Date of Award

January 2015

Degree Type

Thesis

Degree Name

Master of Science in Aeronautics and Astronautics

Department

Aeronautics and Astronautics

First Advisor

Kathleen C Howell

Committee Member 1

Martin Corless

Committee Member 2

James Longuski

Abstract

Libration point orbits are, in general, inherently unstable. Without the presence of corrective maneuvers a spacecraft will diverge from the vicinity of such trajectories. In this research effort, two orbital maintenance control strategies are studied: the impulsive Floquet Mode (FM) controller and the continuous Hamiltonian Structure-Preserving (HSP) controller. These two controllers are further developed to incorporate real-world mission design constraints.

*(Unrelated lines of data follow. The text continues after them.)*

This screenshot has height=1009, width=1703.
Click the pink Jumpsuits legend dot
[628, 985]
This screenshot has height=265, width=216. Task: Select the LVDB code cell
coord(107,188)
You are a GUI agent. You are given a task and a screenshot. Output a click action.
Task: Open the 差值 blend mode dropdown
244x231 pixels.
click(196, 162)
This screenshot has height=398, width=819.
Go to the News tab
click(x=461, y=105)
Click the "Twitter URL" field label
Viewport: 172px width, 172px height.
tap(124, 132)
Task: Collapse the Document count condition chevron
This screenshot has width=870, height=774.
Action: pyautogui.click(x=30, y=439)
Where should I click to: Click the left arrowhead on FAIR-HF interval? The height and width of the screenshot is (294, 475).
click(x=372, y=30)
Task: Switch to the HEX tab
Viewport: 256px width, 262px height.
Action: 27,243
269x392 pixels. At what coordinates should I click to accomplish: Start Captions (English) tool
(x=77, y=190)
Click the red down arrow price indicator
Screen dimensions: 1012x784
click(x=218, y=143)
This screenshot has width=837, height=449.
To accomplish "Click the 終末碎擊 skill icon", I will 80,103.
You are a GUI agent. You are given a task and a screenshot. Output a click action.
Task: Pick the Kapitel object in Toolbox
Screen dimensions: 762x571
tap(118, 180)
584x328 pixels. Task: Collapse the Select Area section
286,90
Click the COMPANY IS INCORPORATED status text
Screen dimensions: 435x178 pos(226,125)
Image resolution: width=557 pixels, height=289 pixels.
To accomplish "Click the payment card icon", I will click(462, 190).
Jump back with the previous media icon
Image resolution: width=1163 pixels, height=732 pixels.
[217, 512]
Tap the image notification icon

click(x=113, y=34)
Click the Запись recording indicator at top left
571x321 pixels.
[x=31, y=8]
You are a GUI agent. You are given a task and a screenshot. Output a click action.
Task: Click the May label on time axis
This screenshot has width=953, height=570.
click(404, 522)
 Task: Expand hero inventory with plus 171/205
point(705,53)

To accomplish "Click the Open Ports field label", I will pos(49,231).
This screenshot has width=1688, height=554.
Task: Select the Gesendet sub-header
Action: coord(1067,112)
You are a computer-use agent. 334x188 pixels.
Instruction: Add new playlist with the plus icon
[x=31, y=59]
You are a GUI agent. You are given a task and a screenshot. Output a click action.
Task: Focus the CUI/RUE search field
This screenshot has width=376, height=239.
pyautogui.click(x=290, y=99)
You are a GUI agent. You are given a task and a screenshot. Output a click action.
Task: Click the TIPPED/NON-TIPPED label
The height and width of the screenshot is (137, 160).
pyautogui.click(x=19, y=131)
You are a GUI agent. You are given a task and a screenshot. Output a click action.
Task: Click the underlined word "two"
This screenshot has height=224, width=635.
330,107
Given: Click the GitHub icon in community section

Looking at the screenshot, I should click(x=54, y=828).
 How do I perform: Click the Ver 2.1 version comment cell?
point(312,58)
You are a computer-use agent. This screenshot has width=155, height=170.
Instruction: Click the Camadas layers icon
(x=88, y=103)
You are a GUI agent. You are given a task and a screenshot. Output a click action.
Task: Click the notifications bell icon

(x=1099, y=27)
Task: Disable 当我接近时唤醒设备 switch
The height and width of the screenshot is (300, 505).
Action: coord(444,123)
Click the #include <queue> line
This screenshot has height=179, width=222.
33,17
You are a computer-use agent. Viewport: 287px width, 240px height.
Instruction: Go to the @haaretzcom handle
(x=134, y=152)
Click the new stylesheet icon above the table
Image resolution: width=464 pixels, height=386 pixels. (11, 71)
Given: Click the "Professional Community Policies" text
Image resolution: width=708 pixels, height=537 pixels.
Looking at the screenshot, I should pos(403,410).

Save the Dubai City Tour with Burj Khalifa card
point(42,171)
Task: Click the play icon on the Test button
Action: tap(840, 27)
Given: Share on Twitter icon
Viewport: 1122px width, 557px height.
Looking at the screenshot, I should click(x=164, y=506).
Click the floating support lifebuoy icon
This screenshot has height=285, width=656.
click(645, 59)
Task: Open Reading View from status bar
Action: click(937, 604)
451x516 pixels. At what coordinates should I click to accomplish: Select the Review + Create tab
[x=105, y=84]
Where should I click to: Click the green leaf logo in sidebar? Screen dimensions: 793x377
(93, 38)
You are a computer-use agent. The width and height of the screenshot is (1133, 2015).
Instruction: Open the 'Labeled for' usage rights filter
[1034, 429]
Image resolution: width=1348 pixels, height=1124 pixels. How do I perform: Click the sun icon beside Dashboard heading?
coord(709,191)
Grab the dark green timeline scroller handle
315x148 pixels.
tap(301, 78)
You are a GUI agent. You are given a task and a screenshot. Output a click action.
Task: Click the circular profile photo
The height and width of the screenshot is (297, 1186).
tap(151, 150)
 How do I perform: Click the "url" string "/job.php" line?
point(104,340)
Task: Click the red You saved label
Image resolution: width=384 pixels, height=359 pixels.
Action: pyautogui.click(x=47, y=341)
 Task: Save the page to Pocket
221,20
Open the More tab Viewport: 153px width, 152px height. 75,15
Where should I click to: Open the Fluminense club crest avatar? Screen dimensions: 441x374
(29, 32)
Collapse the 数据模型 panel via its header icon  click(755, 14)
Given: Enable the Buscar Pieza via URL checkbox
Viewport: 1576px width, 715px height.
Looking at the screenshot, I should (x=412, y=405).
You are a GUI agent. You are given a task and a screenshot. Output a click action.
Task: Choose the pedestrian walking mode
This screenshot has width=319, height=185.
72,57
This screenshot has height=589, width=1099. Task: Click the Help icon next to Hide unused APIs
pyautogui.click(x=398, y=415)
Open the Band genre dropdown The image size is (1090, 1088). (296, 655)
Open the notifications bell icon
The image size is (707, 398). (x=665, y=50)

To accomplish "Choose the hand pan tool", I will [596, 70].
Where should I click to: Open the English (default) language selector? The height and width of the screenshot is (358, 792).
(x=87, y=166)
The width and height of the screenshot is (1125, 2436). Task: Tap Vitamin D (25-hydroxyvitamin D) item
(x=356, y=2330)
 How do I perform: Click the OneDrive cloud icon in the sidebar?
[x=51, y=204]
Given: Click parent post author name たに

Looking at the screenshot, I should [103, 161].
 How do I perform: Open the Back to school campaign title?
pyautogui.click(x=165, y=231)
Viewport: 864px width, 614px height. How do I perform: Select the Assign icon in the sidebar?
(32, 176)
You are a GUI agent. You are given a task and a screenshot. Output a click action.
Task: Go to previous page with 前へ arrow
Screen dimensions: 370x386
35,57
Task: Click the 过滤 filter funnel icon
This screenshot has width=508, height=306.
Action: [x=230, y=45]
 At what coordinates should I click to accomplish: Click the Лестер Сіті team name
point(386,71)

The FM controller is modified to accommodate feasible maneuver directions that are constrained to a plane or a line. This controller is shown to be applicable for orbital station-keeping of spin stabilized spacecraft that are only equipped with either tangential thrusters or axial thrusters. The HSP controller is extended for application to general three-dimensional hyperbolic libration point orbits, and then discretized to account for the minimum time required for orbit determination and/or scientific operations. Both controllers are applied to an unstable 𝐿1 halo orbit in the Sun-Earth/Moon system. The performances of these controllers are examined under the impacts of the spacecraft’s operation errors and mission design constraints. Simulation results suggest that the FM controller is capable of maintaining the motion of the spacecraft in the vicinity of the desired reference trajectory for the duration of the simulation, while satisfying all mission design constraints. The discrete-time MHSP controller proves to be able to improve the stability of the nominal trajectory by reducing the value of the unstable Poincare exponent of the reference orbit.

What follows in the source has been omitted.